In 2004, we dismantled a huge M. P. Möller organ in a chamber above the 125-foot-high ceiling of a 19,000-seat convention center. As it was in the union city of Philadelphia, we started the project with a meeting that would define who would be allowed to do what work. Representatives of the unions for riggers, laborers, and carpenters were present along with administrators of the University of Pennsylvania, which owned the site. I described how delicate organ parts can be in spite of their industrial appearance, and the guy from the riggers’ union assured me that their men had vast experience. “We’ve been rigging in Philadelphia for 100 years, we’re the guys who moved the Liberty Bell.” I quipped, “Are you the ones who cracked it?” He did not think it was funny, but there were audible snickers around the table. The laborers insisted they should be in the organ chamber with us, moving the crates around. In the end, I won the point that we “owned” the organ chamber, that no one but us could handle organ parts until they were packed, but as soon as a crate or organ part got to the riggers’ rope we could not touch it again. We found out that “touch” really meant touch. Later in the job, one of our guys was on the floor guiding the laborers about how to place and stack crates, and he pushed a loaded dolly a few feet. A whistle blew, the work stopped, and I had to go to an emergency meeting with the unions to smooth things over.

Mike, one of the riggers, showed up one morning looking pretty rough. His pal told us that he had been in a bar the night before that had a boxing ring set up where patrons could wrestle with a bear, and the bear had won. Hughie (six foot, eight inches tall) stands out in my memory. The union was requiring him to attend anger management classes because he had beat up a highway toll collector as he passed through the booth. (Who gets that angry in that short a time?) We got along famously, and I will never forget the goodbye hug he gave me when the job was finished.

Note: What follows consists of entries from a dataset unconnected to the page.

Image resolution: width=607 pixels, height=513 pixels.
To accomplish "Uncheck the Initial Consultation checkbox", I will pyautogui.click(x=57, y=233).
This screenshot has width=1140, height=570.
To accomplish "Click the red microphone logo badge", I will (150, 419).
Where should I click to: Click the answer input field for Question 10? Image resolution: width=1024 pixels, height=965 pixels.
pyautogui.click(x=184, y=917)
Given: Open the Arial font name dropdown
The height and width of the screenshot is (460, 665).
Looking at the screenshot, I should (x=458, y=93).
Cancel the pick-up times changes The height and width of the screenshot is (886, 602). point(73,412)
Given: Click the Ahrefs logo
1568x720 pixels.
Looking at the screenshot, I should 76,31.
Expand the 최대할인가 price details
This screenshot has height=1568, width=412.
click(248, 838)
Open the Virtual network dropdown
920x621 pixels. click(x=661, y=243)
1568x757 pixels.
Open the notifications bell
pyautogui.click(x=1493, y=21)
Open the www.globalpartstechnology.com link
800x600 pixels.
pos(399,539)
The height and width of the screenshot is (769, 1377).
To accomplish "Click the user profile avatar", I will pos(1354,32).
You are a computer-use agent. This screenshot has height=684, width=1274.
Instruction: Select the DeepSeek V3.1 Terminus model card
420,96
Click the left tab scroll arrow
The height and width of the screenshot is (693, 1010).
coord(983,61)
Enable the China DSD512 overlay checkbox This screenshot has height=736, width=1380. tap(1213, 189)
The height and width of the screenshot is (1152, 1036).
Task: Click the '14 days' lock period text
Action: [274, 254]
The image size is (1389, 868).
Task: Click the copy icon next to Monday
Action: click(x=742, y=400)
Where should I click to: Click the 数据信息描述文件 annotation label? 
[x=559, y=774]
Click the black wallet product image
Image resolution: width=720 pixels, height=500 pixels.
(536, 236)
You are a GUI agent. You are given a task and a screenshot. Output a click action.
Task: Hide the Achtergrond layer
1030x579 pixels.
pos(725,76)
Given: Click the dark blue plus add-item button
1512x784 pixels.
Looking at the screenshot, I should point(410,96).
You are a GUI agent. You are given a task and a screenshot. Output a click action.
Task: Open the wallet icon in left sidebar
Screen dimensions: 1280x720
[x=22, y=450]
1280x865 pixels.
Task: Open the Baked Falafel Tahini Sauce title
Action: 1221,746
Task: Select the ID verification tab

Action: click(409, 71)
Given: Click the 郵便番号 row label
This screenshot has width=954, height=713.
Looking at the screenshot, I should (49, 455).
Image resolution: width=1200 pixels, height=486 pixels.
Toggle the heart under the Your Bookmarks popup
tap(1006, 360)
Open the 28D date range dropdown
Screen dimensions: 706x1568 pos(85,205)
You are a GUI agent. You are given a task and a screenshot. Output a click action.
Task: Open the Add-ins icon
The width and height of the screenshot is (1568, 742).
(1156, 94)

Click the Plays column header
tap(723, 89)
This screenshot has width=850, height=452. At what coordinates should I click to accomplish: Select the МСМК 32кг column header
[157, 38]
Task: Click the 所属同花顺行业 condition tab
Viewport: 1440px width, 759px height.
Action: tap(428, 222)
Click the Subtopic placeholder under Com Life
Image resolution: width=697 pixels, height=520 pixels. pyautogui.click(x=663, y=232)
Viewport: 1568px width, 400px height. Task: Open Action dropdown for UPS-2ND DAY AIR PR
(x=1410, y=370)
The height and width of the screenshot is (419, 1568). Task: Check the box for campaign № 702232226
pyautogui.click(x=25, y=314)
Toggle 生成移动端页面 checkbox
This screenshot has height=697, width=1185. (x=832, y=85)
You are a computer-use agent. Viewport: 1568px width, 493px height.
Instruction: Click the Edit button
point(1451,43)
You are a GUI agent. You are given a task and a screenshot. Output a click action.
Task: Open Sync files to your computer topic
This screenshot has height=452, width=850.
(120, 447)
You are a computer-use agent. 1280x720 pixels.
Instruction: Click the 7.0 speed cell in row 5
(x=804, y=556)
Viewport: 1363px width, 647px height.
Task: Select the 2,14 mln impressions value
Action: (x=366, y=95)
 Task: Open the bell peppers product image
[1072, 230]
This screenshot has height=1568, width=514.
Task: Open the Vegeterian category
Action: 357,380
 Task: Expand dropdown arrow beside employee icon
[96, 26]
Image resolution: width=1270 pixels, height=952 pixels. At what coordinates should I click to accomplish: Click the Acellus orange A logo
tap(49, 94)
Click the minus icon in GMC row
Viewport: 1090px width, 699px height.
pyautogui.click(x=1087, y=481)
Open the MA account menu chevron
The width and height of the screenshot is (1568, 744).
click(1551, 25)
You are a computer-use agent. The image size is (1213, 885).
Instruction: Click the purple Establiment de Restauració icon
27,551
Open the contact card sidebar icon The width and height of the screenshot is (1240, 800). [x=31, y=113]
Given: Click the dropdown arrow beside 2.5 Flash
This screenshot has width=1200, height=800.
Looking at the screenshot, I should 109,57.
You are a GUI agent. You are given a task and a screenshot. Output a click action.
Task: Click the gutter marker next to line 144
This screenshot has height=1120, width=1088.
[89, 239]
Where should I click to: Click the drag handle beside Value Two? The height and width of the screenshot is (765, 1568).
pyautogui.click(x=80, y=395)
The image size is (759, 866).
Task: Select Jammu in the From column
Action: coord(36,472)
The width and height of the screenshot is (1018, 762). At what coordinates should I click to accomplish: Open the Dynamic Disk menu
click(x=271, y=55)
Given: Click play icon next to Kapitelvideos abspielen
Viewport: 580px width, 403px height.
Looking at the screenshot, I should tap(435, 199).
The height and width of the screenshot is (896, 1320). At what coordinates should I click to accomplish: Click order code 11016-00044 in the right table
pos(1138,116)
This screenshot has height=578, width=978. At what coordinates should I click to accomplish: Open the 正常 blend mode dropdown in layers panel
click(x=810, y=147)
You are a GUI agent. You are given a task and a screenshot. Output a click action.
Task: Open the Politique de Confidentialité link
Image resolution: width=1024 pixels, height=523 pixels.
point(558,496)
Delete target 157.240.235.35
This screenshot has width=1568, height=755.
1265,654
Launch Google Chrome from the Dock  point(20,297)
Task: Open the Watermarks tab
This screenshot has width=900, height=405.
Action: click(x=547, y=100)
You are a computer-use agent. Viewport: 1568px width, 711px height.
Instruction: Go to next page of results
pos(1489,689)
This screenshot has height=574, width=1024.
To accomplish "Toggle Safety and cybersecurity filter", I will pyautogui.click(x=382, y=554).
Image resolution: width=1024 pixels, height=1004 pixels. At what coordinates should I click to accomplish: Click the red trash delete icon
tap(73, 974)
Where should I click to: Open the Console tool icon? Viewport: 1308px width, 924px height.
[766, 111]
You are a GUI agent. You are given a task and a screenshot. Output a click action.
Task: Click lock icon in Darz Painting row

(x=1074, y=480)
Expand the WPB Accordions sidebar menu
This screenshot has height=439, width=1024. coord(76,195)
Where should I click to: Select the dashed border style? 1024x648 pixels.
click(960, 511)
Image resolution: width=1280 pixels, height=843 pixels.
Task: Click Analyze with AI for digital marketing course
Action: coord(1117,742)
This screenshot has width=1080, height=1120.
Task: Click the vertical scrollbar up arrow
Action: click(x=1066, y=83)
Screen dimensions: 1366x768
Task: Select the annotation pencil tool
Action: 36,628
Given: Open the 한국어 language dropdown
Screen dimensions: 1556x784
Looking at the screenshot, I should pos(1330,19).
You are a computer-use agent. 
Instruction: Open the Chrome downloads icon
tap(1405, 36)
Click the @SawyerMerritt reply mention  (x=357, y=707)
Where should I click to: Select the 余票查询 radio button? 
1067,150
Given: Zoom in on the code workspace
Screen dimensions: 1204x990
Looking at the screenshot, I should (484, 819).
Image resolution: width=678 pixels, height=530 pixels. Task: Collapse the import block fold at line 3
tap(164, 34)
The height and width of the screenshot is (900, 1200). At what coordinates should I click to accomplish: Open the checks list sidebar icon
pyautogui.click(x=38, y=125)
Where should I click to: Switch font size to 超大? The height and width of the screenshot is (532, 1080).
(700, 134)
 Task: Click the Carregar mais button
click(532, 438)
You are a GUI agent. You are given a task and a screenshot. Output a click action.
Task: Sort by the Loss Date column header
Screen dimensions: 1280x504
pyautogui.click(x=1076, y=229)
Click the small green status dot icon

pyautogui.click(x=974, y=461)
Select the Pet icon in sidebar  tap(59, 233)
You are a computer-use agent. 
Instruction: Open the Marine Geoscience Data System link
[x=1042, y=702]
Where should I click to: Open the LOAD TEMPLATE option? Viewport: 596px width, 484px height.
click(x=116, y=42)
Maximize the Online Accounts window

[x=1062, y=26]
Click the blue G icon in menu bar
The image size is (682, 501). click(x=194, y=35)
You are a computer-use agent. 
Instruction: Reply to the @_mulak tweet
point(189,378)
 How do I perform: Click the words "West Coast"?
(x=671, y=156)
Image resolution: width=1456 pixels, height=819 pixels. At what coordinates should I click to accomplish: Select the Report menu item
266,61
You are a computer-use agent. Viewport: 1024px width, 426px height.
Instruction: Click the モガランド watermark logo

The music theory classes I had at Oberlin had nothing to do with preparing me for Hughie’s hug, but I am sure that my knowledge of theory and harmony has informed my tuning.

§

We are all aware of the decline of “electives” in public schools like home economics, industrial arts, and the arts in general. The focus on college acceptance and standardized tests seems to hinder a thorough education. It is a common sentiment now that public schools could and should offer courses in life skills like family budgeting, tax preparation, investing, and auto maintenance, things that all of us need to know and learn on our own later if our parents do not teach us.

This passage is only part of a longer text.